§ **RECORD SET**
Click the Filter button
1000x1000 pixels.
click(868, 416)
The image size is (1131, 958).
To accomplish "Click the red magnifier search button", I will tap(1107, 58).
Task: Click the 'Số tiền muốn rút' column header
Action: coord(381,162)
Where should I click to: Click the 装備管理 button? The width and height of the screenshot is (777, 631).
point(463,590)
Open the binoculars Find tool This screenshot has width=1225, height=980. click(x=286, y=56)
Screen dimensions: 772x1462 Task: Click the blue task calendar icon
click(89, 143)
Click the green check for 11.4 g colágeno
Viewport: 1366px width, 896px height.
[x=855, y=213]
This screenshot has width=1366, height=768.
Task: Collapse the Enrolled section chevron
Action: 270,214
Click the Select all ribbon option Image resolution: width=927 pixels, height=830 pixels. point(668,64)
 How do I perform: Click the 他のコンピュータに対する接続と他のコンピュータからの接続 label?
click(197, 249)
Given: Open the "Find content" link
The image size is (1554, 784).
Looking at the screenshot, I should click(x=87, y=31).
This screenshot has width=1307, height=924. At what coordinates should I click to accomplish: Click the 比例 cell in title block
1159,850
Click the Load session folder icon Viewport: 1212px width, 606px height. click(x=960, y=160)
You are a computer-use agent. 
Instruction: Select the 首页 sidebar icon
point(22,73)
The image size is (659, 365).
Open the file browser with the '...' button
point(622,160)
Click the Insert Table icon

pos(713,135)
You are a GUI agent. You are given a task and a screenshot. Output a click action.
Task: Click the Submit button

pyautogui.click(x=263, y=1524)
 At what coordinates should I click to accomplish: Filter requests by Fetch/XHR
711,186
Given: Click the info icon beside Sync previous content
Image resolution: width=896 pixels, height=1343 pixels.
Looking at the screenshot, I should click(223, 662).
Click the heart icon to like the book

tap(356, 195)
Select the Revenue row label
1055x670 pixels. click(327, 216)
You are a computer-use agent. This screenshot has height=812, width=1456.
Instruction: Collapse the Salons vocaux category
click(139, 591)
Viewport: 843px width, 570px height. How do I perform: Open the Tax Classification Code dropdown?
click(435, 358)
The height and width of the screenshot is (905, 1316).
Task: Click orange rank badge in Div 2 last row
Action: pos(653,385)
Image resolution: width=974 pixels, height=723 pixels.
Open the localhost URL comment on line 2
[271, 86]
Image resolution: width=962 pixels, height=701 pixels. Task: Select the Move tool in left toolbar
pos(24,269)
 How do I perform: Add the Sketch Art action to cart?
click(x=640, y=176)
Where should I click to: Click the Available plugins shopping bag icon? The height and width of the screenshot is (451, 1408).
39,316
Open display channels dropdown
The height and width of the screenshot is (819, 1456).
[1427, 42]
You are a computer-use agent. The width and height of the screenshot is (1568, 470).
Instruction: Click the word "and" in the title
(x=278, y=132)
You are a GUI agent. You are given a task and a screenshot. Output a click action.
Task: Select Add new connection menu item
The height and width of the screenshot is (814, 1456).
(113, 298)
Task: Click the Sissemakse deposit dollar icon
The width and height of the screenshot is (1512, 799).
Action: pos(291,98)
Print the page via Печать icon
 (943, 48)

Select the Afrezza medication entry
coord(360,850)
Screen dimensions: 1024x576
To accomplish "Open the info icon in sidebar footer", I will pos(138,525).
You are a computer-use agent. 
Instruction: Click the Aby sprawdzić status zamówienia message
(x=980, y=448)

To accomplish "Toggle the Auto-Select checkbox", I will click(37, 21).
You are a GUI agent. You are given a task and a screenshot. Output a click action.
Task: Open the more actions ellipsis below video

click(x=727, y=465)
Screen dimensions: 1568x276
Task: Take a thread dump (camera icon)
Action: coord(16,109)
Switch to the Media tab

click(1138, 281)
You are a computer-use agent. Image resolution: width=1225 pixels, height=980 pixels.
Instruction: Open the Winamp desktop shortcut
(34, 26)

§ **WHAT IS ASKED**
Render the lines of the records starting at the one containing "How do I perform: Click" and ending at the one containing "point(22,73)" as a Markdown table with the columns Row and Line. Number each line in order and leave out any blank lines.

§ **ANSWER TO THE EXERCISE**
| Row | Line |
|---|---|
| 1 |  How do I perform: Click the 他のコンピュータに対する接続と他のコンピュータからの接続 label? |
| 2 | click(197, 249) |
| 3 | Given: Open the "Find content" link |
| 4 | The image size is (1554, 784). |
| 5 | Looking at the screenshot, I should click(x=87, y=31). |
| 6 | This screenshot has width=1307, height=924. At what coordinates should I click to accomplish: Click the 比例 cell in title block |
| 7 | 1159,850 |
| 8 | Click the Load session folder icon Viewport: 1212px width, 606px height. click(x=960, y=160) |
| 9 | You are a computer-use agent.  |
| 10 | Instruction: Select the 首页 sidebar icon |
| 11 | point(22,73) |